“The Beat generation in San Francisco”, a literary walking tour in the footprint of poets and writers at the turning point in 60's American literature.
Wednesday, 22nd October. At the end of the third Beat tour of the book, I had to cave for food, gambling on sushi opposite Beniamno Bufano's sculpture at the Longshoreman's Hall.
Inside, it's a strange scene. I've walked in, late for lunch and early for dinner, a near empty shop as I approach the counter. Near I say. With as much interest as if he were a fly caught in the blinds, I notice a shabby hooded body 'walking' between the chairs, basic movement reduced to skittery stomps on the spot. He's stuck.
Trapped in a prison of strip LED's and shiny chrome stools, I see that'll he'll never escape laone. The restaurant owners peer over the plastic counter at him, hoping the problem will fix itself.
I'm no wuss. And this is no dangerous person.
I see that this can be rectified easily with a bit of guidance. Sidling over the shabby frame, I get a closer look...
One dirty hand, held-out like a probe, wrinkly fingers poke at the air looking for something. Searching, feeling, reaching out with grotty digits.
Carefully avoiding its extremities, I place a light hand on his shoulder.

** LISTED RECORDS **
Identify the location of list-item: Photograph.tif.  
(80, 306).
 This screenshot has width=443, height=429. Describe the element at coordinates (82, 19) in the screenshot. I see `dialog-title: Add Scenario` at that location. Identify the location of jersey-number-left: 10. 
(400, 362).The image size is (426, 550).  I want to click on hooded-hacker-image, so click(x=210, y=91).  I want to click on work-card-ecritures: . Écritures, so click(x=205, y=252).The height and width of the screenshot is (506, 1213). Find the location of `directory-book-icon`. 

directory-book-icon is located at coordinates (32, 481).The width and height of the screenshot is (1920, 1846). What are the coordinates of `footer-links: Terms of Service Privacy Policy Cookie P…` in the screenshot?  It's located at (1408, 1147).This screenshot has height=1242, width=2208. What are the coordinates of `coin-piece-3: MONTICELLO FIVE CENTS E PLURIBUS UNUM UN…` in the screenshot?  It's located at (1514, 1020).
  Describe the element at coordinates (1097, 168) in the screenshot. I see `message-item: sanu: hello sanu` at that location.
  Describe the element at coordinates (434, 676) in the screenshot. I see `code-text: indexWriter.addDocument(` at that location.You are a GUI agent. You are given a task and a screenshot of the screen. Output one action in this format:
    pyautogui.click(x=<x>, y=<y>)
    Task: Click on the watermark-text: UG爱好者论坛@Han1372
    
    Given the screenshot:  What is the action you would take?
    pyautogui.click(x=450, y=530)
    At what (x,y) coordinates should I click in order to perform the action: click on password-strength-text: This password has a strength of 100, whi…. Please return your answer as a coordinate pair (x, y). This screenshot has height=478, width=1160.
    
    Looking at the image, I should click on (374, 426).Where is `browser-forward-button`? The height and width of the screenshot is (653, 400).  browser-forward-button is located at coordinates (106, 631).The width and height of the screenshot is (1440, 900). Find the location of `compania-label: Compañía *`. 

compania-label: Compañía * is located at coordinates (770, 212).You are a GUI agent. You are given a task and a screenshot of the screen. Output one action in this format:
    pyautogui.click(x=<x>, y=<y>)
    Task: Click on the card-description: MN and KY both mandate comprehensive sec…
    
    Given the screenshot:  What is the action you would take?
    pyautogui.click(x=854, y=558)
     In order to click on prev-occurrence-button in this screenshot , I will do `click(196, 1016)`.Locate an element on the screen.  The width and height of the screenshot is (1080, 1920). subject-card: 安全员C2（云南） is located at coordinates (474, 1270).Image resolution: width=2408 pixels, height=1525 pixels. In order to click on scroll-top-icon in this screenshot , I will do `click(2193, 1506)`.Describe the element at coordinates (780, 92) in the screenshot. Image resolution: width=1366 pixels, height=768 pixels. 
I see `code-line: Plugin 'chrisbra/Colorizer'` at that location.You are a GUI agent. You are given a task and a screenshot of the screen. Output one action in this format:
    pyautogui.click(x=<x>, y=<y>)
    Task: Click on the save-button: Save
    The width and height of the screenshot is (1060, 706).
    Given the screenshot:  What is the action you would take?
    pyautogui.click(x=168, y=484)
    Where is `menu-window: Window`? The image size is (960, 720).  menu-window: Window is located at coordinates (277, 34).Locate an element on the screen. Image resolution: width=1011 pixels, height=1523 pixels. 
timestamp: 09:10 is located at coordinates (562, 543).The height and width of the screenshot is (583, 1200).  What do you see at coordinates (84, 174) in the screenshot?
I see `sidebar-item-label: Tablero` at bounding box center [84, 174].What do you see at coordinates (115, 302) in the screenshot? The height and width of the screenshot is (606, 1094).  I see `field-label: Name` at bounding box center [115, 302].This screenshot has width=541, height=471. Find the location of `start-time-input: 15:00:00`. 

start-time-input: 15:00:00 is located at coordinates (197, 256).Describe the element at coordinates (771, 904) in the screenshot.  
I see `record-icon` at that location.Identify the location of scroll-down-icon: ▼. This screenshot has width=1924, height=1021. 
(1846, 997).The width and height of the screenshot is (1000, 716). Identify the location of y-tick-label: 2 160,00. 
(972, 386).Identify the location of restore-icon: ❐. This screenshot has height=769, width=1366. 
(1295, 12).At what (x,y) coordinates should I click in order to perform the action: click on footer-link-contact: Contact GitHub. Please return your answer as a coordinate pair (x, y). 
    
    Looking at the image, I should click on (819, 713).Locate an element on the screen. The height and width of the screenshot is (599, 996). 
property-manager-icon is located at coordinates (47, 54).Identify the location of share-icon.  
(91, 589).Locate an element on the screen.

** WORK REQUEST A **
What day and date does the San Francisco Beat tour passage give for the visit to the sushi restaurant?
** WORK REQUEST B **
Resume the San Francisco Beat tour passage after its final sentence, in which the narrator places a light hand on the man's shoulder.

** TASK RESPONSE A **
Wednesday, 22nd October.

** TASK RESPONSE B **
"Here y'are mate, let me help you out"
Mutter mutter mutter.
Christ. His thumbnail is a long splintered talon, gone from off-white to a spore-like yellow. Easy there man, right this way.
Boom! He's out, and I order my food, sitting down at the window bar to watch the the statue bless traffic. But he moves at snailspace. Had he been helpless, they may have left him there for the opening shift. Observing him 'leave', I see how he follows the wall. With legs like vibrating stilts that poke out from filthy clothes, 20 tiny stomps for one regular footstep. A bad conversion at any rate. Uh oh, he's lost.
Untethered from the wall he's in space, one too many stomps right, not enough left, he begins to steer ship through an arms-reach desert. Painfully, I gaze on, like a tired harbour-master behind glass, while the shuffling pile of clothes banks a wide turn, unbothered by the silent passer-bys, on a collision course with the window between us.
My food arrives. Gross timing. Hobo Jo (slowbo) slowly walks into the window, thumbnail first with a 'tack', leaving a playful line of grease that trails after his pinky finger, back to square one.
God forbid a guy have an appetite. The sushi was fine, but too much stodge.

︎︎︎ Two days later, same spot.
Before he vacates the area, he has a cursory rifle through the bin.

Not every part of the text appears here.